四天王の話を書こうと思っていたら何故かこうなりました。

ちょっとだけ普段と書き方を変えてみました。

 ある夜の出来事。

 美里桜花と美里晶がなにやら言い争いをしています。



「なんで全部食べちゃうのよ、私もこれ好きだってわかってるでしょ?」


「しあわせパウダーが200%だったのでつい……」


 しあわせターンというスナック菓子ですね、甘しょっぱい味付けが好評の。最近発売された味付けを濃くした200%バージョンを、娘の晶が全部食べてしまったらしいです。



「私も食べたかったのに、家事で疲れた私の唯一の楽しみだったのに」


「やわらかサラダが残ってるじゃない、それに今日の家事はほとんどオレがやったし」


 やわらかサラダは薄塩味のおせんべいです。ちなみに桜花は本日ほとんどゴロゴロして過ごしていました。



「しあわせターンが食べたかったのよ。ふん、アキラなんてぶくぶく太ればいいんだわ」


「別に太っても気にしないー」


 腰に手を当てて、胸を反らす晶。上パジャマがパツンパツンになってボタンが弾けそうです、本当にありがとうございます。

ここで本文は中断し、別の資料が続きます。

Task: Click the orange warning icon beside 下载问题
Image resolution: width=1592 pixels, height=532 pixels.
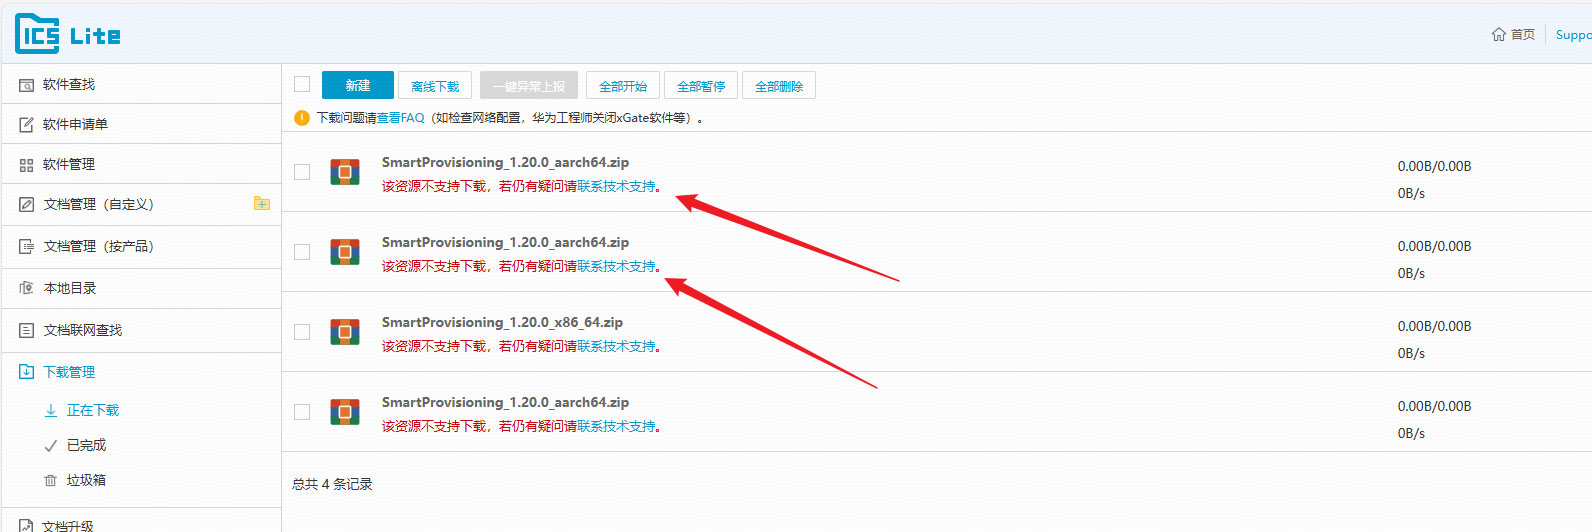Action: pyautogui.click(x=302, y=118)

 その姿を見て、悔しそうに腰に手を当てる桜花。十分なスタイルだと思うけど、娘に負けるのが許せないらしいです。



「母さんこそ太ったんじゃない? その……太腿とか」


「なんですって!?」


 慌てて太腿を見る桜花。ちなみに、いい歳なのにミニスカート……

 すいません17歳でした、地の文の人に攻撃を加えるのは止めて下さい。



「大丈夫よ、大丈夫なはずだわ……カモシカのような私の脚に変わりはないわ……」


 カモシカの蹴りの威力は軽く1トンを超えるらしいですね。

 その間に晶はやわらかサラダを食べています、いい根性をしてますね。



「アキラ、なに全部食べてるの……?」


 なんという事でしょう、太腿をむにむにしていたらやわらかサラダも無くなりました。


「しあわせパウダーが200%だったのでつい……」


「それ関係ないでしょ!?」


 お菓子入れには、柿の種しか残っていません、しかもピーナツ無し。

 ガクンガクンと晶の肩を掴んで揺する桜花。あわわわわ、と目を回す晶。おっぱいが揺れています、ありがとうございます。



「なんでそういう事するの!」


「……母さんが昨夜オレのアイスまで食べちゃったから」


「アキラ甘い物苦手なはずでしょ!」


「アイスは別だよ!」


 どうやら食べ物の恨みで晶は今回の犯行に及んだようです。



「返しなさい! 私のしあわせターンを!」


「無理、もうお腹の中だし」


 見つめ合う、もとい睨みあう二人。



「……あんたのお小遣いを減らすわ」


「なにそれひどい、横暴! 横暴!」


 ちなみに晶は甘やかされているので結構な額をもらっています。



「話は聞かせてもらいました!」


 ガラガラッと扉を開けて、颯爽と入ってきたのは美里楓。何故かハンディカムを持っています。なんでも撮影するな、こいつ……。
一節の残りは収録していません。